** Directions **
Please reproduce the lines between the one holding "Screen dimensions: 936x556" and the one holding "click(129, 328)", inclusive, changing "Screen dimensions" to "Display size" and keeping everything else the same. Leave the pictures out.

** Stored rows **
***

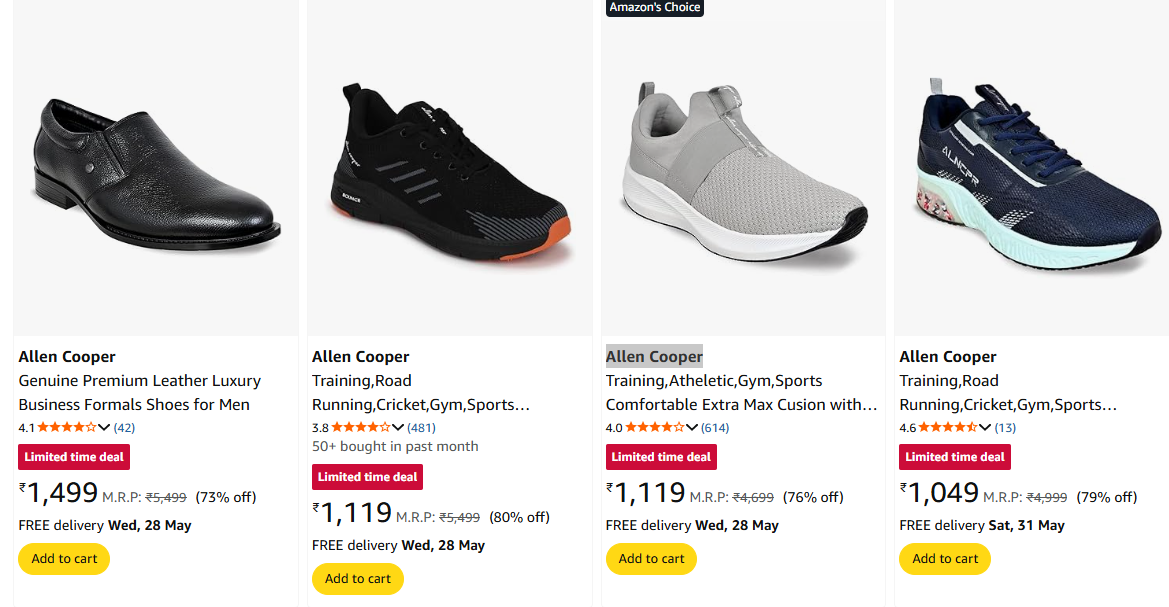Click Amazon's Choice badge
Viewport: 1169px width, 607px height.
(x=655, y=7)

***

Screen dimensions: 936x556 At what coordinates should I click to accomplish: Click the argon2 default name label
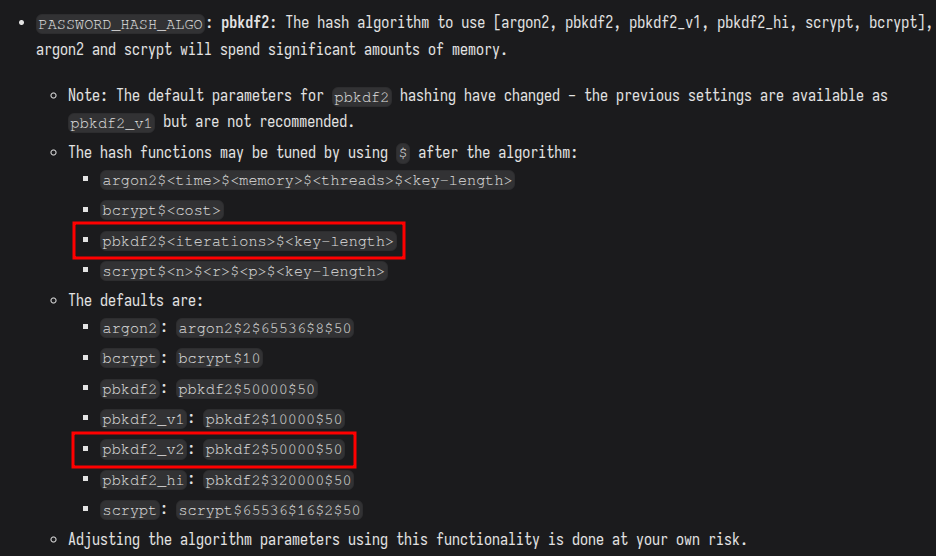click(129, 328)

***

** Task result **
Display size: 936x556 At what coordinates should I click to accomplish: Click the argon2 default name label
click(129, 328)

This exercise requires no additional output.